BRIEF:
Please state how many lines of the records below contain the word "will". Give the number and nothing else.
═══ RECORDS ═══
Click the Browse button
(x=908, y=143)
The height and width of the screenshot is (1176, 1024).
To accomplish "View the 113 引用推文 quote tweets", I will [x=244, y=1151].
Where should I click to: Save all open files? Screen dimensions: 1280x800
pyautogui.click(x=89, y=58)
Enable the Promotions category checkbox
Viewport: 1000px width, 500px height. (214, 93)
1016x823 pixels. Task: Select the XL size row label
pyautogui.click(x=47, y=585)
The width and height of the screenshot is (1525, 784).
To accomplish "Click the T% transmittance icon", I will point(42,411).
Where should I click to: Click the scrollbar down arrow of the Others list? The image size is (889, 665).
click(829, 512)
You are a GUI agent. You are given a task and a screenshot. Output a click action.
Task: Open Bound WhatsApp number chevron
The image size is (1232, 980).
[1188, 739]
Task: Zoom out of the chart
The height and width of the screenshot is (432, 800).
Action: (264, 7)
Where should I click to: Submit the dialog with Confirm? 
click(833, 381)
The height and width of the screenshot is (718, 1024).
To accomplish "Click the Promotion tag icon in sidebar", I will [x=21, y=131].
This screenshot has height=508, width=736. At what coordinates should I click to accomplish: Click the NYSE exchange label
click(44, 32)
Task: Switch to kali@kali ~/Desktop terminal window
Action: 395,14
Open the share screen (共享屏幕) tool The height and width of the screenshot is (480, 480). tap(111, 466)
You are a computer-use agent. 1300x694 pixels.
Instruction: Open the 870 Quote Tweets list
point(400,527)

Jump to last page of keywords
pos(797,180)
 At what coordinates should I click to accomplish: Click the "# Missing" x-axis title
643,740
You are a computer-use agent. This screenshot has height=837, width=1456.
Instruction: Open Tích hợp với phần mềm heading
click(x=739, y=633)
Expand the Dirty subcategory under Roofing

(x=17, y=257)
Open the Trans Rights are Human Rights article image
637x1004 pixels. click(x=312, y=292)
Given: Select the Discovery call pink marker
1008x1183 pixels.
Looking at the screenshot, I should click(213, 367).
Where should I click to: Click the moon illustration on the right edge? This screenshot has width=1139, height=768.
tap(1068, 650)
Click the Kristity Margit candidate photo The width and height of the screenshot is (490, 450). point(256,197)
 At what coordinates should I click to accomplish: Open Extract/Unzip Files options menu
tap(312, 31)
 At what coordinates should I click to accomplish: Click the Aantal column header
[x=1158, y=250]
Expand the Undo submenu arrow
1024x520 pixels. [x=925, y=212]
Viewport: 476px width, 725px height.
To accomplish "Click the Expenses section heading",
═══
SOLUTION TO THIS EXERCISE:
3